Some 'less careful' repairers don't mask the tyre when they are clear coating the wheel , so you may have clear coat preventing the product from affixing itself to the tyre.

Just another scenario to throw into the pot


----------



## JMorty (Apr 25, 2011)

badman1972 said:


> Are all the tyres the same age?
> 
> I also use Meg's Endurance gel and it is the best I have found so far:thumb:





Jimmy The Saint said:


> I've just moved from AG tyre dressing to Megs Endurance... it's in a different class as far as I'm concerned. I goes on much easier (using a small sponge applicator) and does seem to last longer. To be fair though, I usually reapply tyre dressing every time I wash the car, so durability ain't really an issue.





si hoc said:


> try using a gel based dressing applyed with an applicator, im using megs endurance and like it


+1

Moved to endurance and it's just great and never get mismatched shine like you said.

Smells pretty awesome too!


----------



## Grizzle (Jul 12, 2006)

Sue J said:


> This is a common problem and cause can be any of the items mentioned before. We can get 20 tyres, which are "the same" in for testing and find that some perform differently to others. This is because some tyres are more porous. If you have a tyre that is particularly porous then you can try painting the dressing on, applying extra layers.

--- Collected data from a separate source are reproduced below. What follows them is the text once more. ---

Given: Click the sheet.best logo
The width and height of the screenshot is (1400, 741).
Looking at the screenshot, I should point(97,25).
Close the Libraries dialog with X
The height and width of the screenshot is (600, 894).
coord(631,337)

Alternatively, switch to a thicker silicone dressing that is less likely to be drawn into the tyre.


I'd like to echo Sue's comments I had 2 different brands on the car Continental and pirelli manufactured in 2010 all in different months but the Continental's really didn't like tire dressing and I tries 3 of them Zaino Z16, Bl kfire tire gel and lastly non silicone High
Style it was the high style that performed brilliant, fast forward to 4 new Uniroyal Rainsport 2's made Jan 2011 they like any tyre dressing.


----------



## suhailvirmani (May 22, 2011)

Id say the reason you had a problem with the AG dressing is because its a water based solvent. I know this because I was debating this a short while ago, our tyre dressing is oil based rite now which basically means if you apply it to a tyre then make sure its completely dry whilst with the AG stuff you can apply it whenever, thats why it doesnt last as long and washes off easier. I always do double coats of the tyre dressing, get over 2 weeks with mine that way.


----------



## weejp (Feb 21, 2008)

alanjo99 said:


> In addition to the above suggestions , have you had an alloy refurb ?
> 
> Some 'less careful' repairers don't mask the tyre when they are clear coating the wheel , so you may have clear coat preventing the product from affixing itself to the tyre.
> 
> Just another scenario to throw into the pot


Ahhh, I did suspect that one of the wheels MAY have been refurbed at some point (not during my ownership) there was the odd sign of it, although ultimately a decent job. I will check to see if the 'offending' tyre is on the said wheel.

Good suggestion. :thumb:


----------



## lobotomy (Jun 23, 2006)

I use Megs endurance tyre Gel on mine as well - Good stuff and smells great:










I apply a layer with sponge and let it _"absorb"_ for a while - Then I'll apply again and buff off with a rag as I'm not keen on the super-wet look.

*[EDIT]* The picture was taken a couple days after applying *[/EDIT]*


----------